Elle rappelle que des enfants continuent de mourir de maladies que des vaccins seulement recommandés pourraient empêcher : la rougeole a notamment causé la mort de 10 enfants depuis 2008. « Le taux de couverture est de 75 % alors qu’il devrait être de 95 % » a-t-elle déclaré dans son interview au Parisien. « On a le même problème avec la méningite. Il n’est pas supportable qu’un ado de 15 ans puisse mourir parce qu’il n’est pas vacciné ».
Pourquoi le temps presse ?
Les trois vaccins actuellement obligatoires font l’objet de trois injections groupées (DTP) avant l’âge de 18 mois. Or depuis 2008, ce « cocktail » n’est plus commercialisé seul, mais accompagné d’autres vaccins recommandés et ainsi vendus plus cher. Une incohérence que le Conseil d’Etat avait relevée en février dernier en donnant au ministère six mois pour la lever.
Trois choix s’offrait alors à la ministre : obliger la commercialisation du DTP seul, supprimer toute obligation vaccinale ou étendre l’obligation. Le ministère a donc opté pour la dernière option, soutenu par plusieurs organisations médicales.
Pourquoi le projet inquiète les anti-vaccins ?
En France, la méfiance ne cesse de grandir sur la supposée dangerosité des vaccins. Selon une étude annuelle publiée en octobre 2016 pour l’organisation des industriels du secteur, seulement 69 % des sondés faisaient confiance aux vaccins. Certains contiennent en effet des adjuvants comme l’aluminium, qui peuvent être cancérogènes.
« La défiance des citoyens envers les vaccins est considérable à la suite de la multiplication des scandales sanitaires à répétition », a indiqué à l’AFP Michèle Rivasi, député européenne EELV. Rappelons le cas emblématique de la campagne de vaccination contre l’hépatite B en 1994. Elle avait fait naître des soupçons de lien avec des maladies neurologiques, telle que la sclérose en plaques. Dix-sept ans plus tard, l’enquête avait débouché sur un non-lieu.
L’association des victimes du vaccin hépatite B (Revahb) a ainsi réagi à la proposition de la ministre : « Imposer 11 vaccinations serait une faute grave ». Le président de l’Institut pour la protection de la santé naturelle (IPSN), Augustin de Livois, considère cette extension des obligations vaccinales comme « un recul sans précédent des libertés ».

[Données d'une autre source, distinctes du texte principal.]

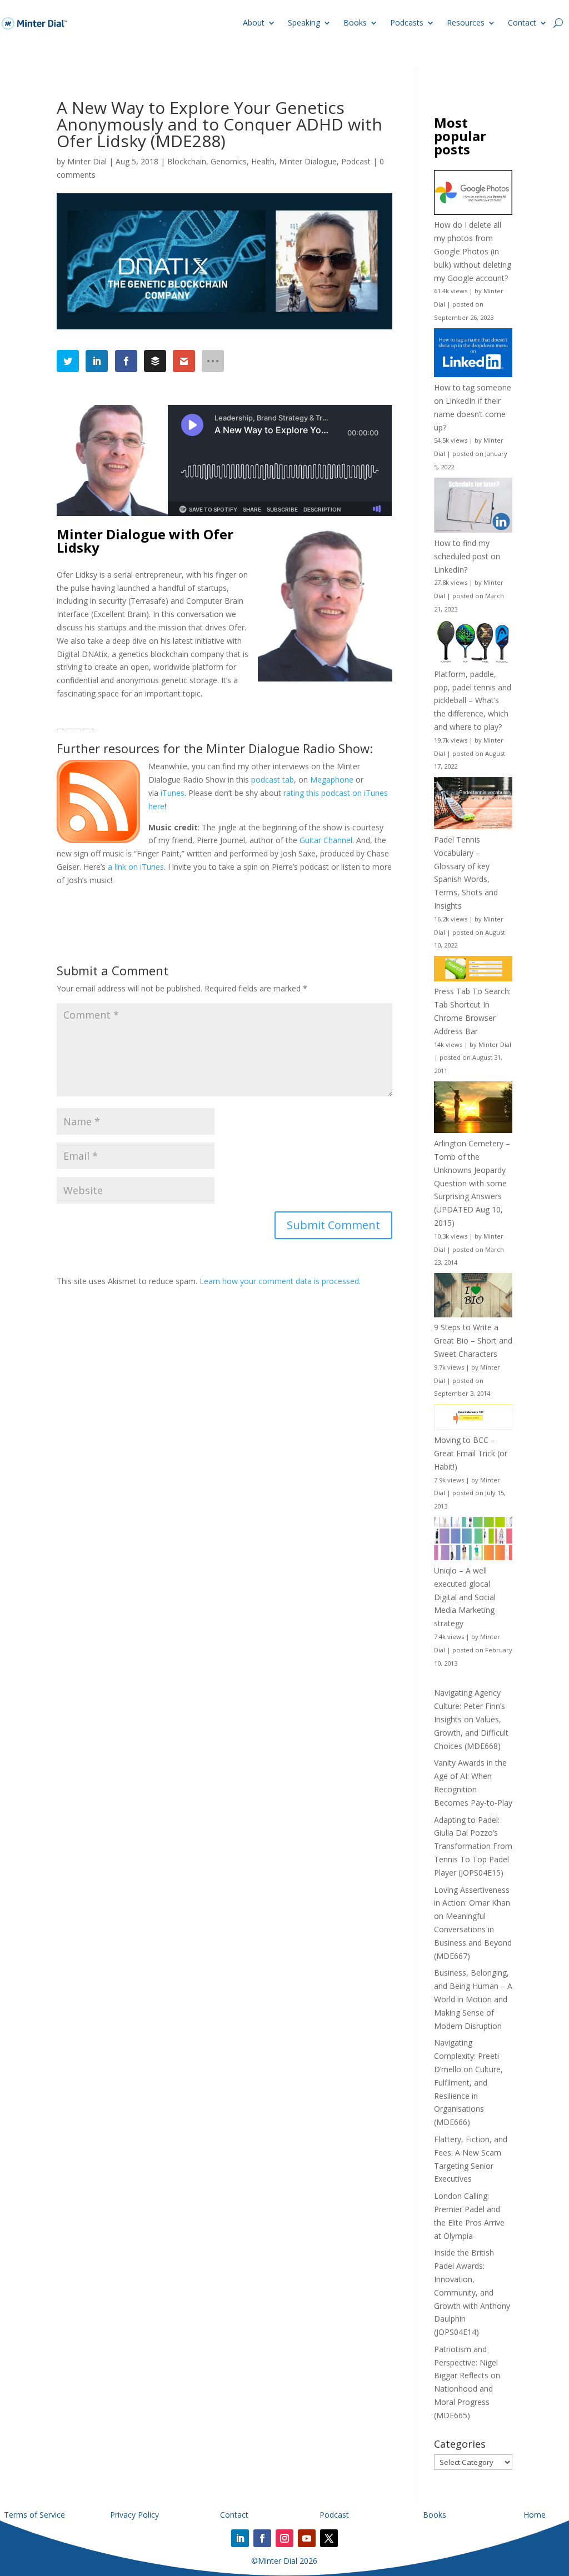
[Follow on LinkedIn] (240, 2538)
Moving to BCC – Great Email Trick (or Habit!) (470, 1453)
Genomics (229, 161)
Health (262, 161)
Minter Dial (87, 161)
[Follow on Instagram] (284, 2538)
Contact (522, 22)
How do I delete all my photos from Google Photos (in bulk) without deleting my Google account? (472, 251)
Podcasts (406, 22)
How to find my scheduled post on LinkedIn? (467, 556)
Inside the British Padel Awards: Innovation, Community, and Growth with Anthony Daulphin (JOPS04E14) (472, 2292)
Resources (466, 22)
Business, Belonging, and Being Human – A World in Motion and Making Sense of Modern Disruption (473, 1999)
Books (355, 22)
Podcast (356, 161)
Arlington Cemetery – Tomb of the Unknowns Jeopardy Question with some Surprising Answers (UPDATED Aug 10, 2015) (472, 1183)
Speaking (304, 22)
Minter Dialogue (308, 161)
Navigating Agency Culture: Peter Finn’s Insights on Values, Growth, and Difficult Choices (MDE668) (471, 1719)
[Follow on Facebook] (262, 2538)
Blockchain (186, 161)
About (253, 22)
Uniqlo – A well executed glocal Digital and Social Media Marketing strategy (465, 1596)
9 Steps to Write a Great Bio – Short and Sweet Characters (473, 1340)
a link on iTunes (136, 866)
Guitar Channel (326, 840)
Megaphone (331, 779)
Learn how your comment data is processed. (280, 1281)
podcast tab (272, 779)
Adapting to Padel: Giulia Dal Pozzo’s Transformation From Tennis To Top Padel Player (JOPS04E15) (473, 1846)
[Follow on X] (329, 2538)
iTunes (172, 793)
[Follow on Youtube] (307, 2538)
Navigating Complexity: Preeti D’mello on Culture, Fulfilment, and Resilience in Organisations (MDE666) (468, 2082)
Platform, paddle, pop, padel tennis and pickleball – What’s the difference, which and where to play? (472, 700)
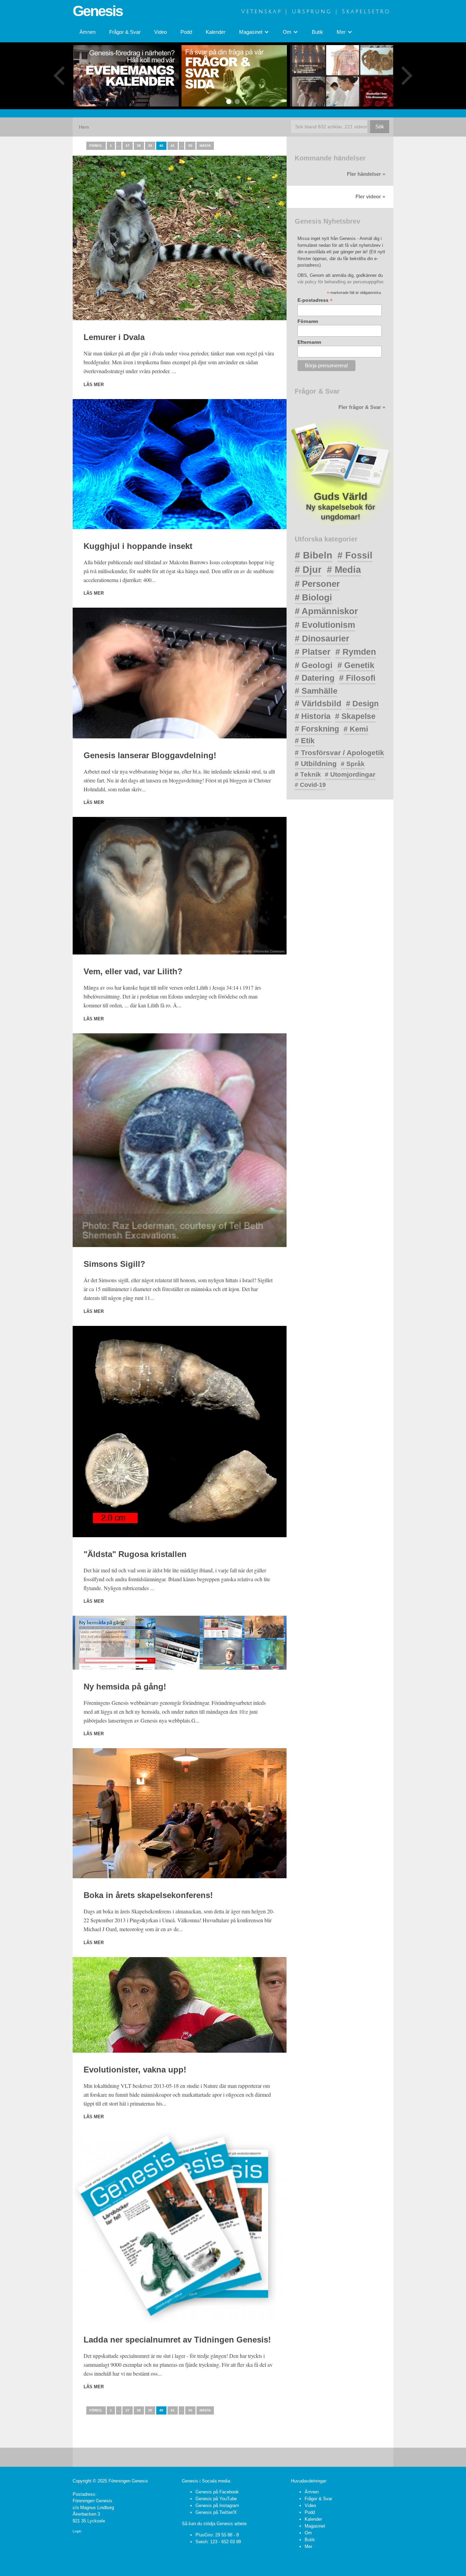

« Ce serait une hérésie », a répondu à la ministre dans Le Parisien Jacques Bessin, président de l’Union nationale des associations citoyennes de santé (UNACS). Selon lui, « les vaccins ont des effets secondaires neurologiques, musculaires mal mesurés et parfois irréversibles ». « On ne laissera pas faire », a-t-il scandé.
Quels sont les arguments des pro-vaccins ?
Les pro-vaccins estiment que la méfiance vient avant tout de la désinformation : « Elle a été alimentée par des contre-vérités sans fondement scientifique rigoureux, mais aussi par les incohérences des pouvoirs publics », souligne-t-on à la Confédération des syndicats médicaux français (CSMF).
Dans le sens de la ministre, les pro-vaccins font valoir que la vaccination n’est pas qu’un acte individuel mais également une protection collective, dans le cadre de la transmission des virus. « Dès que l’on parle d’obligation vaccinale cela déclenche des polémiques. Malheureusement il n’y a pas d’autres solutions pour lutter contre la recrudescence des maladies infantiles. C’est un mal transitoire pour un bien sûr le long terme », a indiqué dans Le Parisien le professeur Alain Fischer, président de la concertation citoyenne sur les vaccinations.
Pourquoi certains accusent la ministre de favoriser l’intérêt économique ?
L’achat obligatoire de huit vaccins de plus serait une mine d’or pour les laboratoires pharmaceutiques. La position de la ministre de la Santé face à ces lobbies a d’ailleurs souvent été critiquée. Si Agnès Buzyn n’a aucun lien avec ces laboratoires, plusieurs acteurs de la santé, comme Irène Frachon (Mediator), parlent de « petits arrangements ». La ministre a cependant réfuté ces accusations et déclare « qu’on ne peut pas réduire la question de la vaccination à l’intérêt des laboratoires ».